第22話働く魔術師 (2)

ユリ①


 音のする方を見ると、ミホリンこと大空美穂がいた。

「ミホリーン!こっちこっち!」

手を振りながら私は言った。

本当は抱きつきたいけど、なんとかこらえた。

「長谷川さん、久しぶりです。」

お辞儀する。

可愛い♡!勢いよくお辞儀するミホリンが可愛すぎる!!

「ミホリン、久しぶり。」

「は、長谷川さん。その名前で呼ばないでください。」

照れてるミホリンも可愛い♡♡!

「いつものように、ユーリンと呼んでいいのよ!」

嘘だけど。

「ちょ、嘘はやめてくださ~い。」

あ~可愛い!つい、いじりたくなってしまう。

「そ、それよりも、待ちませんでした?」

「いや、今来たところ。」

本当は2時間前だけど。

「そうですか、よかったです。」

笑顔で言うミホリン。

ドキッ♡

やだ可愛い。何この娘。女性も魅了するなんて。

「あの~、ミーホ。

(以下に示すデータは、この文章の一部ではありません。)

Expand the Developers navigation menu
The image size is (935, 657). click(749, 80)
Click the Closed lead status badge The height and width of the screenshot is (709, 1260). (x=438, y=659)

」

ミホリンと話をしていると、どこからか男性の声がした。

「あ!そうでした。長谷川さん、こちらが紹介したい人で、筒竹真さん。」

「どうも、筒竹真です。よろしく。」

私は男を見て顔をひきつらせた。

まさかミホリンが男を連れてくるとは。

全身で男を警戒した。

「彼氏?」

ミホリンに聞いた。

「ち、違います。」

慌てて答えるミホリン。怪しい。

「じゃあ奴隷?」

「違います!」

「お兄さん。」

「NO!」

「いとこ。」

「ち・が・う!」

「ま、まさか、主人。」

「違いますよ。そんな関係じゃありません。」

う~ん。怪しい。

「そ、その~真さんは…。」

男をちらりと見て、ミホリンは言った。

「同棲しているだけの友人です。」

同棲、同棲、どうせい、ドウセイ……。

え!あの、同じ性別の『同性』ではなく、同じ家に住んでいる『同棲』だよね。

それはほとんど彼氏だよね。

「ミ、ミホリン。変なことされてない?大丈夫?ねえ、相談乗るよ。」

「大丈夫ですよ。」

男を見ながら答えるミホリン。

私は男を睨んだ。

身長は私より少し高いくらいで、スラリとしていて、モデルでもやっていけそうなレベルではある。顔も合格点以上。

でも、試験はこれから。

「こんにちは、真さん♡。長谷川ユリと申します。よろしくお願いします♡。」

上目遣いで、胸を突き出し、髪を耳にかきあげ、甘い声で、あいさつした。普通だったら、ほとんどの男性が私の顔をジロジロとみて、顔を赤くする。

「よろしくお願いします。」

男は私の目を見て答えた。

な、なんだと!!私と目を合わせて普通に言ったぞ。

私の殺気と誘惑もものともせず。くっ、手強い。

だったら。

「!あ、すいません。」

私はつまづいて倒れるふりをして、彼に胸を押し付ける。私の甘い香水も嗅いだはず。どう?これで男たちは全て落ちるわ。

「?大丈夫ですか?お怪我のないように。」

な、なんということだ。私が倒れても慌てず、紳士的に私を心配する。私に反応することなく。

仕方ないわ。もし、少しでも私の誘惑に反応してれば、この男をミホリンに近づけないようにしようと思ったけれど、ひとまず引くしかないわね。

少しムッとしているミホリン。

やっぱりなんか怪しいぞ、この2人。

でも、考えても何も始まらない。

「では、座りましょう。」

私たちは座り、少し世間話をして、本題に入った。

「で、ミホリン。彼が仕事を探しているの?」

「うん。」

こいつ仕事をしていないとは。

「?ミホリンの家にいるんだよね?」

「うん。」

「貯金とかはあるの?」

間をおいて、男が答える。

「い、いえ。ありません。」

「食事代とかはどっちが出しているの?」

すると、男が顔を背けた。

「ま、まさか。」

「私が出しているよ。」

真顔で言うミホリン。

「き、きさま!」

「は、長谷川さん!」

私は男に近づき、罵声を浴びせた。